In late 2013 the first murmurings of Jordan Henderson appreciation started to do the rounds.

To the tune of Simon & Garfunkel’s ‘Mrs Robinson’ the Kop began to bellow, telling the up-and-coming Henderson of how the then-manager Brendan Rodgers loved him more than he could know.

It was apt, and affectionate. A difficult few years had seen the Wearside lad left in the career equivalent of no-man’s land, reduced to tears on one occasion in the Melwood car park after being informed the club had given a green light to sell him to Fulham as part of a deal to acquire the services of Clint Dempsey.

After battling to retain his Liverpool career and playing through the pain of his father’s ongoing illness, Henderson forged himself in the flames of adversity.

LONDON, ENGLAND - Sunday, December 15, 2013: Liverpool's Jordan Henderson celebrates scoring the second goal against Tottenham Hotspur during the Premiership match at White Hart Lane. (Pic by David Rawcliffe/Propaganda)

It used to prang when certain pundits and football fans alike failed to recognise Henderson’s niche ability and ever-growing skillset, now it’s easier to simply feel sorry for them.

To not understand Henderson’s role, talent and endless contribution is to not understand football at all.

It is no coincidence that the last time Liverpool came agonisingly close to the Premier League, under Rodgers during the 2013/14 campaign, that Henderson came to the fore and really stamped his mark of value on the starting XI.

To this day Rodgers and fellow players speak of Henderson’s red card against Man City and subsequent suspension as one of the overarching factors behind the late demise on Merseyside.

Henderson had built up and incubated the fury of being told his Liverpool future was nonexistent, and used this to hone himself into one of the most versatile and mechanically consistent midfielders of the last Premier League decade.

LIVERPOOL, ENGLAND - Tuesday, January 20, 2015: Liverpool's captain Steven Gerrard hands the armband to Jordan Henderson as he is substituted against Chelsea during the Football League Cup Semi-Final 1st Leg match at Anfield. (Pic by David Rawcliffe/Propaganda)

The 29-year-old has emerged from arguably one of the longest shadows in English football. As much as Henderson will never be Steven Gerrard, it needs to be appreciated and understood that no player in the many Premier League years to follow will be another Gerrard.

It’s time to realise that Henderson, England’s 2019 Player of the Year, is set to go down as one of the all-time Premier League greats.

It won’t sit well with many. What is more surprising is that it still won’t agree entirely with the Liverpool fan base.

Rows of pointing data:

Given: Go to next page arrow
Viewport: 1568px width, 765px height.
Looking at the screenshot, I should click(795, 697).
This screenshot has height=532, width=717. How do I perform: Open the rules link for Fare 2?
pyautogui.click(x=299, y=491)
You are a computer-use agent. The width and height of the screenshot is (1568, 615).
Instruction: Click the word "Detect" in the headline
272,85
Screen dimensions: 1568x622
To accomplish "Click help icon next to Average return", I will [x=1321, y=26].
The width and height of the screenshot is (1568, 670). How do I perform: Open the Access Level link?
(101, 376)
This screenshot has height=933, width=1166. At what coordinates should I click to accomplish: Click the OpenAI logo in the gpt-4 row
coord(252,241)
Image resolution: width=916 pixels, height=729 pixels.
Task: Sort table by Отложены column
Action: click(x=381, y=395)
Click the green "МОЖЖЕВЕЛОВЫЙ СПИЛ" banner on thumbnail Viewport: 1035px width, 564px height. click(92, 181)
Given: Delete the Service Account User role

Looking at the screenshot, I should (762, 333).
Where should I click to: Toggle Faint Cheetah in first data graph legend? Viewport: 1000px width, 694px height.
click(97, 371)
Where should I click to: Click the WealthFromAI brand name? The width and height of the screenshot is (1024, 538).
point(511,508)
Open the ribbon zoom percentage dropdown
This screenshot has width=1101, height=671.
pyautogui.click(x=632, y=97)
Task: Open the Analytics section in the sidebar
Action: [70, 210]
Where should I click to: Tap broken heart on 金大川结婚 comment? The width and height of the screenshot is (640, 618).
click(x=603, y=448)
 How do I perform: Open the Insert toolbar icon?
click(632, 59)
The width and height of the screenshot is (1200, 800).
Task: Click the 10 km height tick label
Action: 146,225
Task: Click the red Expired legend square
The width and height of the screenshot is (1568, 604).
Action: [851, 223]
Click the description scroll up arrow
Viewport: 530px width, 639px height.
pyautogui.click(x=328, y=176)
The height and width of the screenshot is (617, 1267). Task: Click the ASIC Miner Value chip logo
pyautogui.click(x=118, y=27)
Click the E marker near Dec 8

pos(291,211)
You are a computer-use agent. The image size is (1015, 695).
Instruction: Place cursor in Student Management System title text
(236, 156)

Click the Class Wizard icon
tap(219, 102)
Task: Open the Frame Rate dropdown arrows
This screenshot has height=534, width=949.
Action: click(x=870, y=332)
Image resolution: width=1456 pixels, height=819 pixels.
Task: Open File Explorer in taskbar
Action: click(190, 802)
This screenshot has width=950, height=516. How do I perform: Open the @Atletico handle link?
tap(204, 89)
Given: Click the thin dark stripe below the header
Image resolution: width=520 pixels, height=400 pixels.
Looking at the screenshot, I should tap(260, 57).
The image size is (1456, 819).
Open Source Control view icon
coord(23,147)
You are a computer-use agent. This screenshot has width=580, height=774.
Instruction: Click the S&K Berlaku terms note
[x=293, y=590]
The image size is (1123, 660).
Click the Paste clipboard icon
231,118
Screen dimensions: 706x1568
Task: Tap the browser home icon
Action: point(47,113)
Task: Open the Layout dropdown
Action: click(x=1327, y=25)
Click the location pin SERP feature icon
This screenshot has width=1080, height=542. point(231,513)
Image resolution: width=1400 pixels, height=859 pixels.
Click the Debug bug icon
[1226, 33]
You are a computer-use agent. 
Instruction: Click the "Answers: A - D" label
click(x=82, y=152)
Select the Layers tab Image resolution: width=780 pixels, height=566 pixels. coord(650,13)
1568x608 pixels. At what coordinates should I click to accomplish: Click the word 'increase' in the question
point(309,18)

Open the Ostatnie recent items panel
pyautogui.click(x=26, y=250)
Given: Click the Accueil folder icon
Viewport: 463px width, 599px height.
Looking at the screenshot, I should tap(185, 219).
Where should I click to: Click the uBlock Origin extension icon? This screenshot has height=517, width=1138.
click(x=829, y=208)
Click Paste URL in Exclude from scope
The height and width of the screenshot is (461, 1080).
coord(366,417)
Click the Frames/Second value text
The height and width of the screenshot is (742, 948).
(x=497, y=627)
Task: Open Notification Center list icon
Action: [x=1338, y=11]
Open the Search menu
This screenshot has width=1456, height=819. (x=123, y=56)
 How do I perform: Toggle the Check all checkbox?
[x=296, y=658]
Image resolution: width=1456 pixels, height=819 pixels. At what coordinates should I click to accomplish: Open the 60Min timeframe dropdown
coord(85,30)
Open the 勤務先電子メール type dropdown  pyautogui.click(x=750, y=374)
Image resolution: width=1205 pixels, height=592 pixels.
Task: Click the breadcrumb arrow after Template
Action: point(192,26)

Set problem 1: Recast the records as a Markdown table with the columns "No." and "Record line." Cover only the records from the line with "Click the Class Wizard icon" up to and including the line with "Action: [x=1338, y=11]", skip blank lines, and number the rows in order.
Set problem 2: Continue the article about Jordan Henderson from the point where it stops.
The article and the records have no connection to each other.

Task result 1:
| No. | Record line |
|---|---|
| 1 | Click the Class Wizard icon |
| 2 | tap(219, 102) |
| 3 | Task: Open the Frame Rate dropdown arrows |
| 4 | This screenshot has height=534, width=949. |
| 5 | Action: click(x=870, y=332) |
| 6 | Image resolution: width=1456 pixels, height=819 pixels. |
| 7 | Task: Open File Explorer in taskbar |
| 8 | Action: click(190, 802) |
| 9 | This screenshot has width=950, height=516. How do I perform: Open the @Atletico handle link? |
| 10 | tap(204, 89) |
| 11 | Given: Click the thin dark stripe below the header |
| 12 | Image resolution: width=520 pixels, height=400 pixels. |
| 13 | Looking at the screenshot, I should tap(260, 57). |
| 14 | The image size is (1456, 819). |
| 15 | Open Source Control view icon |
| 16 | coord(23,147) |
| 17 | You are a computer-use agent. This screenshot has width=580, height=774. |
| 18 | Instruction: Click the S&K Berlaku terms note |
| 19 | [x=293, y=590] |
| 20 | The image size is (1123, 660). |
| 21 | Click the Paste clipboard icon |
| 22 | 231,118 |
| 23 | Screen dimensions: 706x1568 |
| 24 | Task: Tap the browser home icon |
| 25 | Action: point(47,113) |
| 26 | Task: Open the Layout dropdown |
| 27 | Action: click(x=1327, y=25) |
| 28 | Click the location pin SERP feature icon |
| 29 | This screenshot has width=1080, height=542. point(231,513) |
| 30 | Image resolution: width=1400 pixels, height=859 pixels. |
| 31 | Click the Debug bug icon |
| 32 | [1226, 33] |
| 33 | You are a computer-use agent.  |
| 34 | Instruction: Click the "Answers: A - D" label |
| 35 | click(x=82, y=152) |
| 36 | Select the Layers tab Image resolution: width=780 pixels, height=566 pixels. coord(650,13) |
| 37 | 1568x608 pixels. At what coordinates should I click to accomplish: Click the word 'increase' in the question |
| 38 | point(309,18) |
| 39 | Open the Ostatnie recent items panel |
| 40 | pyautogui.click(x=26, y=250) |
| 41 | Given: Click the Accueil folder icon |
| 42 | Viewport: 463px width, 599px height. |
| 43 | Looking at the screenshot, I should tap(185, 219). |
| 44 | Where should I click to: Click the uBlock Origin extension icon? This screenshot has height=517, width=1138. |
| 45 | click(x=829, y=208) |
| 46 | Click Paste URL in Exclude from scope |
| 47 | The height and width of the screenshot is (461, 1080). |
| 48 | coord(366,417) |
| 49 | Click the Frames/Second value text |
| 50 | The height and width of the screenshot is (742, 948). |
| 51 | (x=497, y=627) |
| 52 | Task: Open Notification Center list icon |
| 53 | Action: [x=1338, y=11] |

Task result 2:
It’s difficult to think of a player in similar circumstances from years gone by who has constantly and consistently given their all yet failed to achieve universal praise. To Henderson, thankfully, this no longer matters.

In Liverpool’s emphatic late victory against Wolves, the skipper was leading from the front.

After rising to head home Trent Alexander-Arnold‘s corner and celebrating with a hearty scream from the diaphragm, it was back to work for the industrious midfielder.

WOLVERHAMPTON, ENGLAND - Thursday, January 23, 2020: Liverpool's captain Jordan Henderson celebrates scoring the first goal during the FA Premier League match between Wolverhampton Wanderers FC and Liverpool FC at Molineux Stadium. (Pic by David Rawcliffe/Propaganda)

Henderson made more ball recoveries than any other Liverpool player bar Andy Robertson under the lights at Molineux, as he plugged gaps in midfield and generally did what he always does—allow others to play, completely selflessly.

A total of 64 of Henderson’s 80 passes were successful, as the No. 14 not only tirelessly quelled danger, but also created two key chances which had direct bearing on Liverpool’s overall xG statistics.

Good captains offer both stability and consistency. Henderson followed up his heroics with a showpiece performance in Saturday’s blitz of Southampton. The skipper is, quite simply, in the form of his life.

Another game, another goal, another assist. Jurgen Klopp was left with a toothy grin and a glint in his eye on the touchline as his midfield general did the business on command.

It’s safe to say captain and manager have a telepathic understanding.

Liverpool's Jordan Henderson (right) celebrates scoring his side's second goal of the game during the Premier League match at Anfield, Liverpool. (Peter Byrne/PA Wire/PA Images)

Henderson is shooting more this season, as well as running farther and passing more. Accuracy percentage has been slightly sacrificed due to the reinvention in the No. 6 role, deputising for the injured Fabinho seamlessly.

The accusations of Henderson ‘only passing sideways’ have long since subsided. Indeed, his spraying balls over the top are now that much of a common occurrence they are lesser noted upon.

Figures show Henderson is averaging three key tackles per Premier League game. Such stats seem paltry in the grand scheme of things, but the number-crunchers will agree unanimously they are vital.

Henderson’s cohesion, combined with personality traits which make him an authoritarian and selfless leader, mean Klopp’s side are setting up with an advantage even before a ball is kicked.

For as much as Robertson and Alexander-Arnold have earned status as two of the finest attacking full-backs over the last 18 months, both defenders point back to their captain as the man who provides a base reassured tranquility.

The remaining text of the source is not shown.